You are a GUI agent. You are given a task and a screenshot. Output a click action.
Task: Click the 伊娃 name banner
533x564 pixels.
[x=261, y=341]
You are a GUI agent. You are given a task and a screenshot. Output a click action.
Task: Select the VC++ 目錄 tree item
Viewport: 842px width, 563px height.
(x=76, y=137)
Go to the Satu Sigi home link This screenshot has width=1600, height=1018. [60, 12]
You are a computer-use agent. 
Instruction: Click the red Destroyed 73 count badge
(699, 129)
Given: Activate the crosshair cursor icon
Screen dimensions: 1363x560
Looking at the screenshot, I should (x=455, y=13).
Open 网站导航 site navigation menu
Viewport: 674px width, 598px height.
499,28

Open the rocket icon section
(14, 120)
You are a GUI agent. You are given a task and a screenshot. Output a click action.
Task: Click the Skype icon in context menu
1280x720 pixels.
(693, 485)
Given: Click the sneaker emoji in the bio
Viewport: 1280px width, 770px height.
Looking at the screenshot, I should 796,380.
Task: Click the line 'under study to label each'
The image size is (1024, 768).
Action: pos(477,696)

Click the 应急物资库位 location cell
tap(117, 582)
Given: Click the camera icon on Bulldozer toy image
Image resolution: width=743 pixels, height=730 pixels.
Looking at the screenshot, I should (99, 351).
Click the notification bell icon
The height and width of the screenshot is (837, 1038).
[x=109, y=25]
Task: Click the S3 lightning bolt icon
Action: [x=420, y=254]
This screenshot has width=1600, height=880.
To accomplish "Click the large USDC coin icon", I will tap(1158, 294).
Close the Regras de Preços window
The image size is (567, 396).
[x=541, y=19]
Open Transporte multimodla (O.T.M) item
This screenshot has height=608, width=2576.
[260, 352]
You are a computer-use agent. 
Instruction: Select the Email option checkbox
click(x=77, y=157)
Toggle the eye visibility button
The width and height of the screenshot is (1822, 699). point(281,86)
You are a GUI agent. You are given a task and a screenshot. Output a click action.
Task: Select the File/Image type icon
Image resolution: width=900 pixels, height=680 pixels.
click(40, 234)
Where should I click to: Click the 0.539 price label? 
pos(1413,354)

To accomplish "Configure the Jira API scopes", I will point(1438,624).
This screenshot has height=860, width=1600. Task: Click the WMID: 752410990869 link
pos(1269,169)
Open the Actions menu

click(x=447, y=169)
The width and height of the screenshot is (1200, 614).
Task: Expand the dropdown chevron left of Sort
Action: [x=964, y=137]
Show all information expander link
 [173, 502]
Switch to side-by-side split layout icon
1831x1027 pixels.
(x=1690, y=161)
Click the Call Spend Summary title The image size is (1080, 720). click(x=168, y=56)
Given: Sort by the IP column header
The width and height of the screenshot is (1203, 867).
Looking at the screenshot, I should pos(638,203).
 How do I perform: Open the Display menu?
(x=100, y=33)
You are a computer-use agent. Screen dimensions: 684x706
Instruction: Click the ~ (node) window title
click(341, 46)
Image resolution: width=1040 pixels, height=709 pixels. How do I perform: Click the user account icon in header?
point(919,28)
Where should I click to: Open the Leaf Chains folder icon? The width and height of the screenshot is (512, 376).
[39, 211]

++++++++++

Prompt:
For the material above, reproduce exactly the lines from the line with "Viewport: 1280px width, 770px height." to the line with "Click the notification bell icon", inclusive, and exclude all others.

Task solution:
Viewport: 1280px width, 770px height.
Looking at the screenshot, I should 796,380.
Task: Click the line 'under study to label each'
The image size is (1024, 768).
Action: pos(477,696)

Click the 应急物资库位 location cell
tap(117, 582)
Given: Click the camera icon on Bulldozer toy image
Image resolution: width=743 pixels, height=730 pixels.
Looking at the screenshot, I should (99, 351).
Click the notification bell icon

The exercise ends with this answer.